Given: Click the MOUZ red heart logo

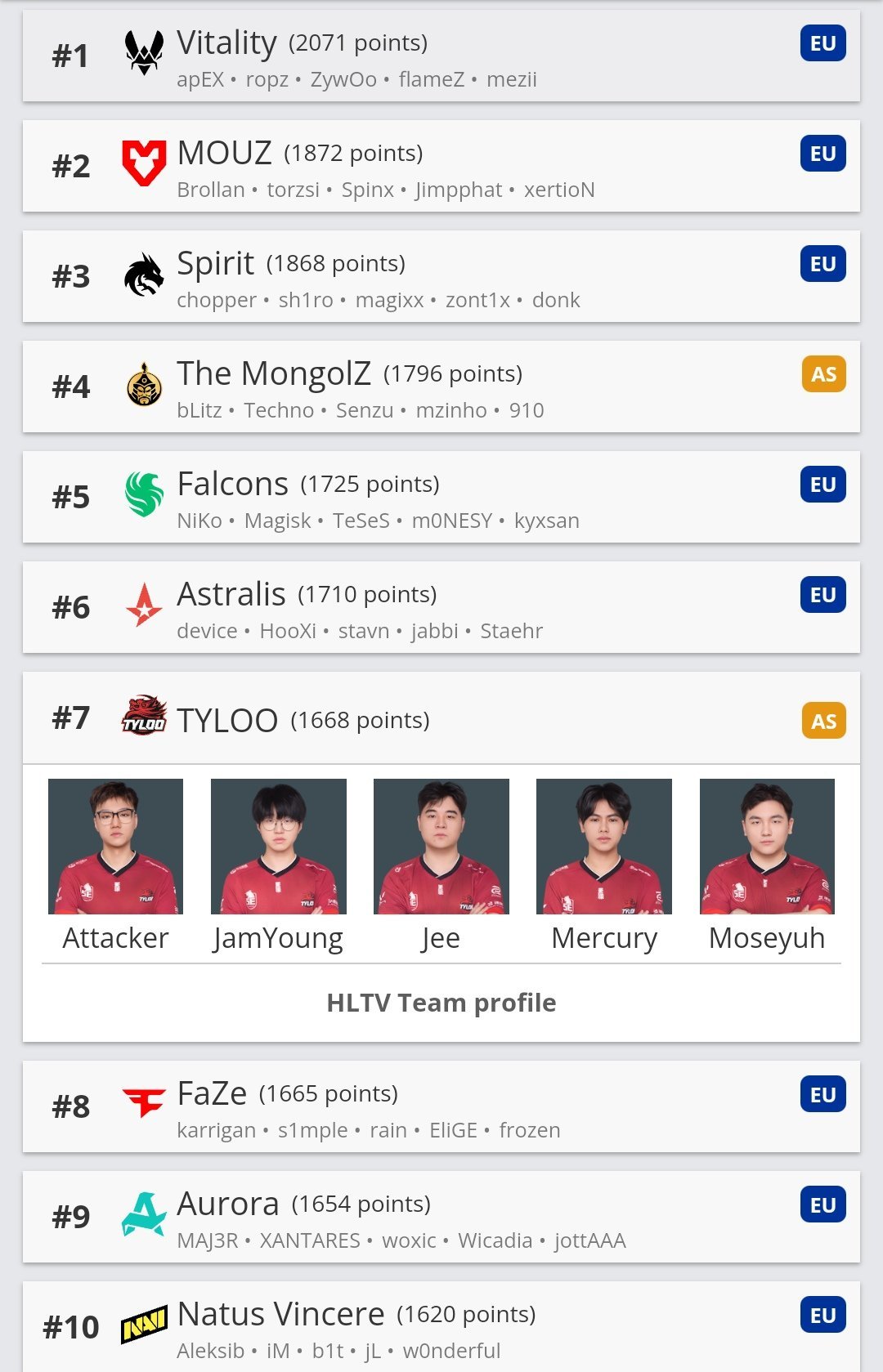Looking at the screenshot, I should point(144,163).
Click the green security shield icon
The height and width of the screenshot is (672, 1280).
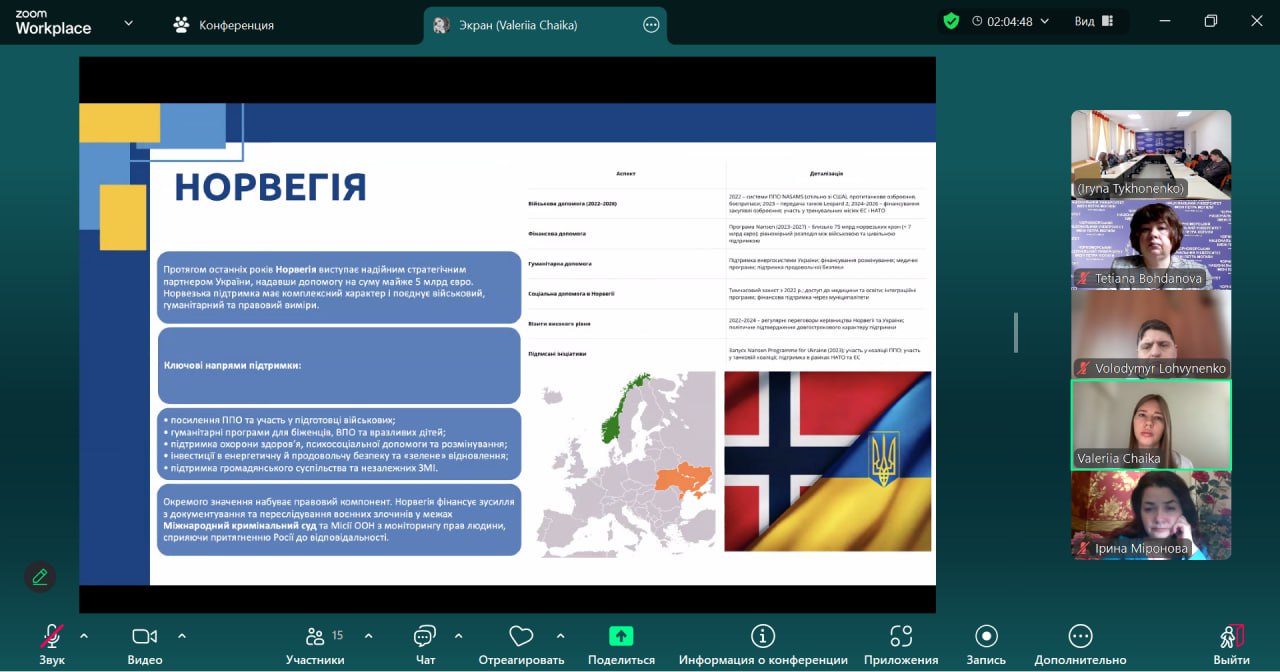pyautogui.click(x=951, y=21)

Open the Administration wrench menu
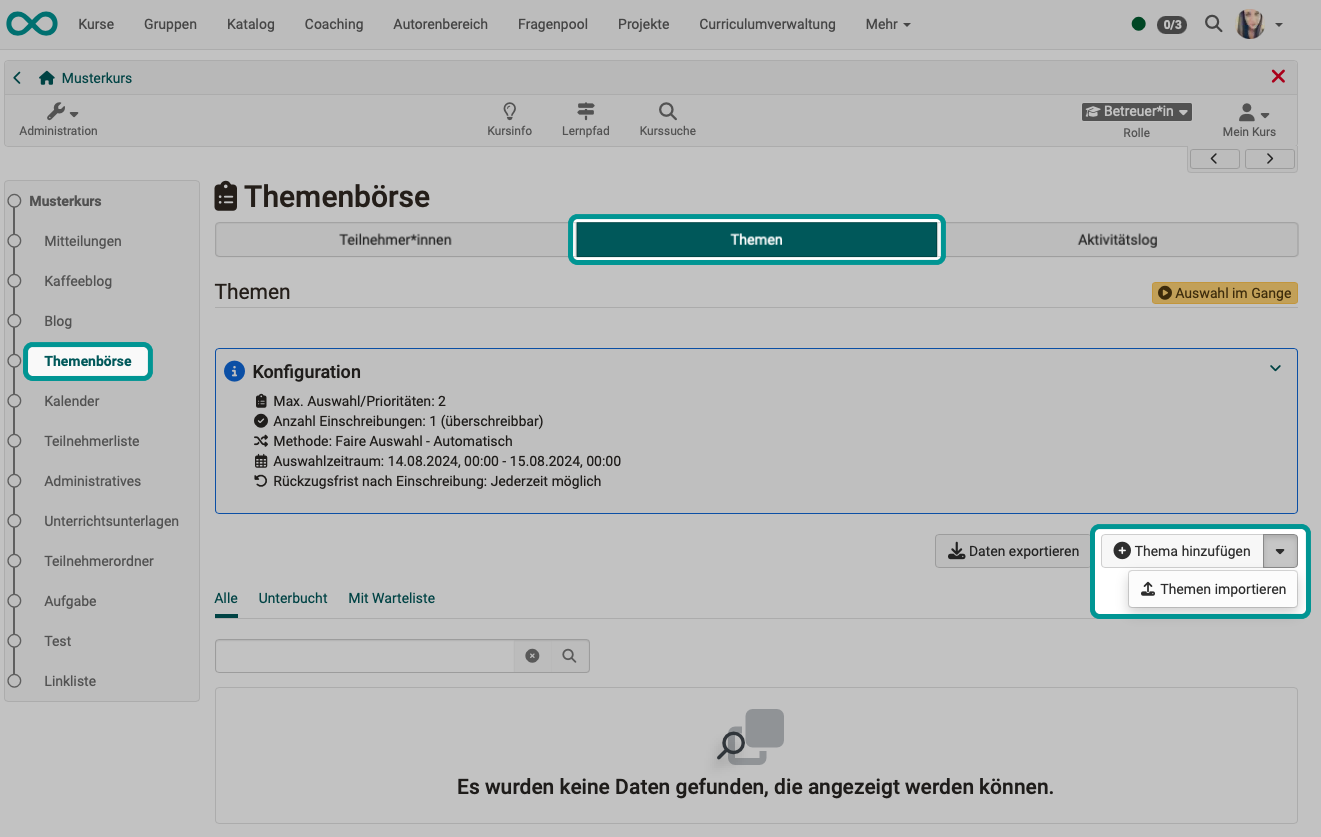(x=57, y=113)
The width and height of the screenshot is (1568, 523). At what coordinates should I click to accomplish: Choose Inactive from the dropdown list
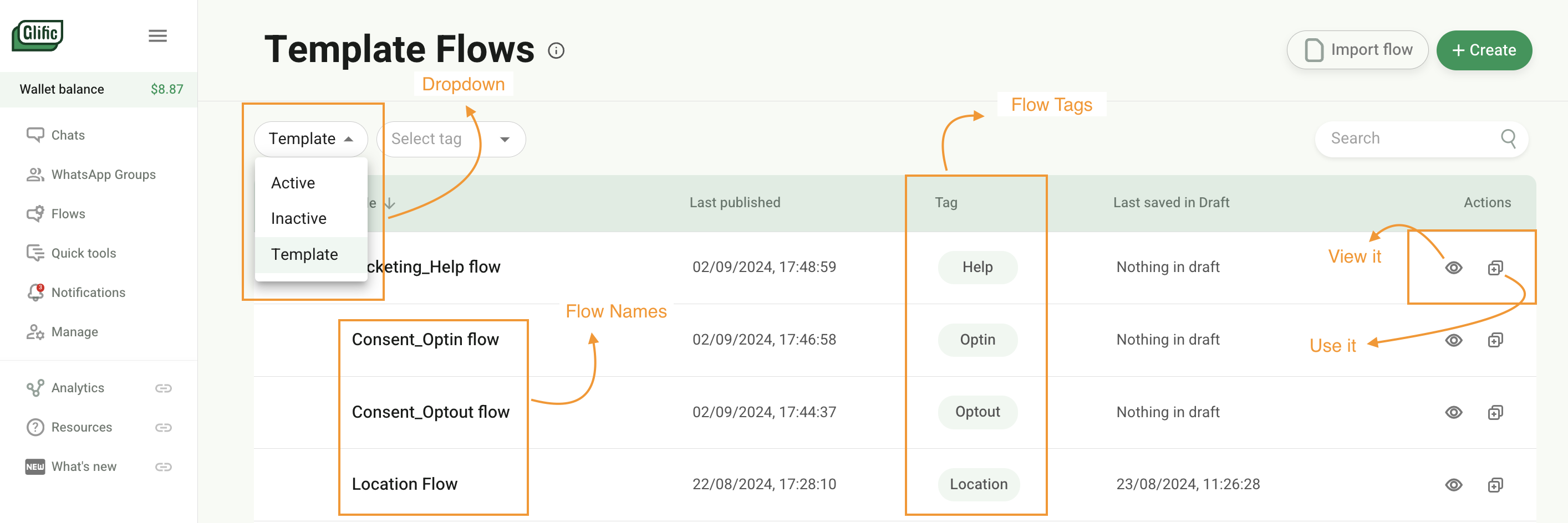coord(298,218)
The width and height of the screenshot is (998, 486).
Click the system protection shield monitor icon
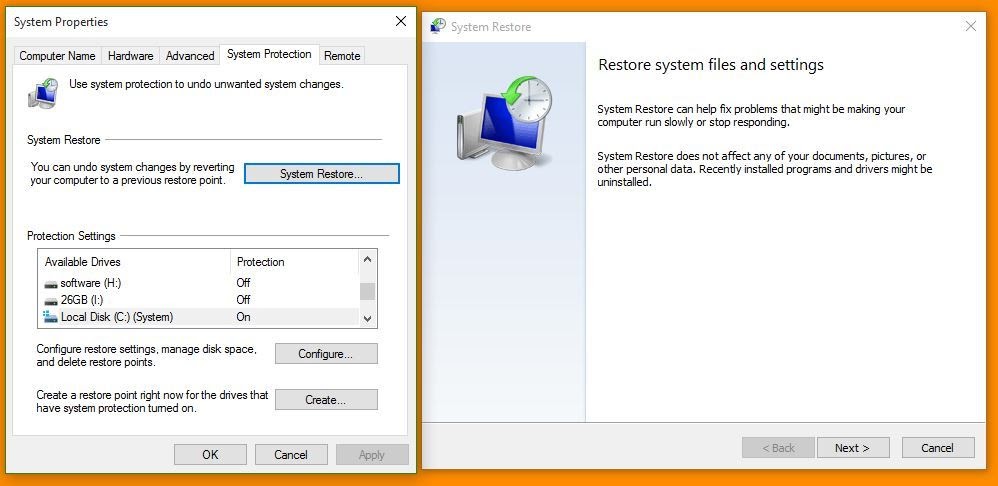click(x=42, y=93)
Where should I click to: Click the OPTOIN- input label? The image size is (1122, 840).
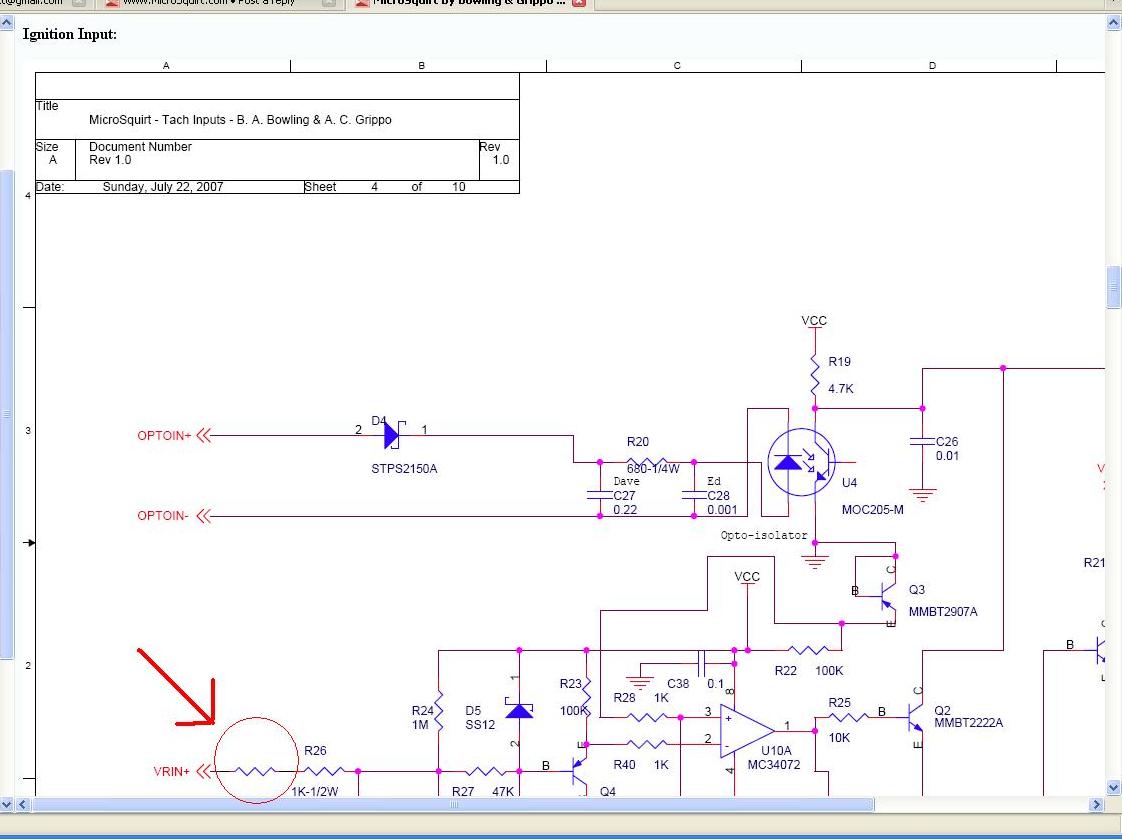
········
EXERCISE REQUIREMENTS:
Print the records again exactly. Skip every picture.

TASK OUTPUT:
Given: Click the MOUZ red heart logo

Looking at the screenshot, I should point(144,163).
Click the green security shield icon
The height and width of the screenshot is (672, 1280).
pyautogui.click(x=951, y=21)

Open the Administration wrench menu
(x=57, y=113)
The width and height of the screenshot is (1568, 523). At what coordinates should I click to accomplish: Choose Inactive from the dropdown list
coord(298,218)
The width and height of the screenshot is (998, 486).
Click the system protection shield monitor icon
click(x=42, y=93)
Where should I click to: Click the OPTOIN- input label? The image size is (1122, 840).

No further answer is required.